Segundo o Instituto Brasileiro de Geografia e Estatística (IBGE), a área total cultivada e colhida com grãos no Brasil na safra de 2025 foi estimada em 81,6 milhões de hectares. Este número representa um crescimento de cerca de 3,2% em relação à temporada anterior, impulsionado principalmente pelo aumento nas áreas de plantio de soja, milho e algodão.

Engenheiro agrônomo Luis Schiavo: “O solo responde rapidamente quando perde equilíbrio. Em muitos casos, o produtor percebe primeiro a queda na performance da planta, mas o problema começou antes, na estrutura e na fertilidade da área” – Foto: Arquivo pessoal

Com a expansão dessas áreas e a busca constante por maior produtividade no campo, cresce também a preocupação dos produtores com a saúde do solo. Muitas vezes, a perda de rendimento das lavouras acontece de forma gradual e silenciosa, dificultando a identificação rápida do problema. Fatores como desgaste nutricional, manejo inadequado, compactação e desequilíbrios biológicos podem comprometer diretamente o desenvolvimento das culturas e a rentabilidade da propriedade.

De acordo com o engenheiro agrônomo Luis Schiavo, observar os sinais emitidos pelo solo é essencial para evitar perdas maiores ao longo das safras. “O solo responde rapidamente quando perde equilíbrio. Em muitos casos, o produtor percebe primeiro a queda na performance da planta, mas o problema começou antes, na estrutura e na fertilidade da área. Identificar esses sinais precocemente permite agir de forma mais eficiente e sustentável”, afirma.

Confira cinco sinais de que o solo da propriedade pode estar perdendo produtividade:

Queda recorrente na produtividade das culturas – Quando a lavoura apresenta redução gradual de rendimento, mesmo com sementes de qualidade e condições climáticas favoráveis, o solo pode estar enfrentando deficiência nutricional ou desequilíbrio biológico.

A perda de fertilidade reduz a capacidade das plantas absorverem nutrientes essenciais para o desenvolvimento. “Nem sempre o problema está relacionado apenas ao clima ou à genética da cultura.
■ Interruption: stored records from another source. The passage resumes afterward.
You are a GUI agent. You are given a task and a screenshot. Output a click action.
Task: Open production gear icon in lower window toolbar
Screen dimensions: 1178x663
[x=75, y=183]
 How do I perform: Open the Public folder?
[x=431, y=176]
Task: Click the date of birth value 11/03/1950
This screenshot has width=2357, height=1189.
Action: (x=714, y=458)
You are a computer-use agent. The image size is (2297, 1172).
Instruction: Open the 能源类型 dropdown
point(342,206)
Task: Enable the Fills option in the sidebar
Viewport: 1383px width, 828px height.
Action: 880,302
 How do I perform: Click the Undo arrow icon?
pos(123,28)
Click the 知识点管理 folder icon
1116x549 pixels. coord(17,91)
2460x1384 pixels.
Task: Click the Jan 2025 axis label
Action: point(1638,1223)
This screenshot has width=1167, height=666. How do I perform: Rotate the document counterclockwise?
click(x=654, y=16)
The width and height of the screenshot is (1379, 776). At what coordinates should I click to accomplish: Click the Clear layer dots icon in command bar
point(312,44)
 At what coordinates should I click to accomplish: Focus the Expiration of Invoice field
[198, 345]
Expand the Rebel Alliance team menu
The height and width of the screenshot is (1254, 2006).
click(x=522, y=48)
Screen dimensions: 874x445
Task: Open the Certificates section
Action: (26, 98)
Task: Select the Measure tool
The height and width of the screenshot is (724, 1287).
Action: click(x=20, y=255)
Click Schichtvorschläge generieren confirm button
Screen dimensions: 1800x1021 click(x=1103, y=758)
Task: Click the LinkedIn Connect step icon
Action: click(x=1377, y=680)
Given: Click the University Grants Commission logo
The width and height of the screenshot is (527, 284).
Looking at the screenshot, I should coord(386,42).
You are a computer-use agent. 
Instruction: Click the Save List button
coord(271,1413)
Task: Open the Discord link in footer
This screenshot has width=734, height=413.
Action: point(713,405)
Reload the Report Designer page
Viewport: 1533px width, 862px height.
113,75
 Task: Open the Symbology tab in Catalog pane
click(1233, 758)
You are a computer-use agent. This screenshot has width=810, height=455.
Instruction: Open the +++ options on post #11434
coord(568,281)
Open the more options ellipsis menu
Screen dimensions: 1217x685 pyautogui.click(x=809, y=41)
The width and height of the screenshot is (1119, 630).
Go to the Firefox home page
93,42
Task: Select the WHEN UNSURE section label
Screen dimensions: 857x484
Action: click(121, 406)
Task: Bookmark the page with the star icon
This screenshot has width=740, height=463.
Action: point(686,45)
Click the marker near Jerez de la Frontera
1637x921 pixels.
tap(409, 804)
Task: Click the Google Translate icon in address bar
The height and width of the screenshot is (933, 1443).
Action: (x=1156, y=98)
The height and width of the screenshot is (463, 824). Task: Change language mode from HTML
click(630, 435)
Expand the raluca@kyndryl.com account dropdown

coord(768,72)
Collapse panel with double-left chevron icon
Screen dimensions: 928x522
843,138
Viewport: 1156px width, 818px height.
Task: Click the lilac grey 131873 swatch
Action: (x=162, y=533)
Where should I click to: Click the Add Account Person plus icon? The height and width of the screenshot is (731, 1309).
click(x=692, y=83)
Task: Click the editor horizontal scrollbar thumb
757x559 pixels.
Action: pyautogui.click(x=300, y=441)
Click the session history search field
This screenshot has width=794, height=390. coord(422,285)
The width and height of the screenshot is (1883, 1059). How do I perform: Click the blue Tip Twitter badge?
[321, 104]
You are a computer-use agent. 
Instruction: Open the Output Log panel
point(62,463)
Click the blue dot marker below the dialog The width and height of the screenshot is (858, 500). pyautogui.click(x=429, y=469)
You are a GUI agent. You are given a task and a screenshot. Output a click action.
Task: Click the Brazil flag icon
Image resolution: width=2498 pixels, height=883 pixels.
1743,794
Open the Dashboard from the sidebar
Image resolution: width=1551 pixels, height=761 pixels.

Muitas vezes, o solo já não consegue oferecer as condições necessárias para que a planta expresse seu potencial produtivo”, explica Schiavo.

Maior dificuldade no desenvolvimento das plantas   Plantas menores, desuniformes, com folhas amareladas ou crescimento lento podem indicar deficiência de nutrientes importantes, como nitrogênio, fósforo e potássio. Em alguns casos, o problema também está associado à baixa atividade microbiológica do solo.

Segundo o agrônomo, o uso adequado de fertilizantes e soluções biológicas contribui para recuperar o equilíbrio nutricional e estimular a vida no solo. “Hoje, existem tecnologias que ajudam não apenas a fornecer nutrientes, mas também a melhorar a eficiência de absorção e fortalecer o ambiente produtivo da lavoura”, destaca.

Solo compactado e dificuldade de infiltração de água – Áreas com excesso de compactação costumam apresentar dificuldade de infiltração de água, aumento de erosão e limitação no crescimento das raízes. Isso reduz o acesso das plantas à água e aos nutrientes disponíveis no perfil do solo. “A compactação compromete toda a dinâmica do solo. Sem uma boa estrutura física, o desenvolvimento radicular fica limitado e a produtividade naturalmente cai”, comenta Schiavo.

Aumento da incidência de pragas e doenças – Solos desequilibrados tendem a deixar as plantas mais vulneráveis ao ataque de pragas e doenças. Quando a lavoura perde vigor, o sistema natural de defesa das plantas também fica comprometido, elevando os custos com manejo fitossanitário.

De acordo com Schiavo, práticas voltadas à construção de um solo mais saudável ajudam a reduzir esse impacto no longo prazo. “O equilíbrio nutricional e biológico da área influencia diretamente a resistência das plantas e a estabilidade produtiva da lavoura”, afirma.

Necessidade crescente de correções e insumos para manter os resultados –  Quando o produtor percebe que precisa aumentar constantemente o uso de corretivos ou insumos para manter a mesma produtividade de anos anteriores, isso pode ser um sinal claro de desgaste do solo.

A perda de eficiência nutricional reduz o aproveitamento dos produtos aplicados. “O manejo nutricional precisa ser estratégico. Não se trata apenas de aplicar fertilizantes, mas de entender as necessidades do solo e trabalhar a recuperação da sua capacidade produtiva ao longo do tempo”, ressalta.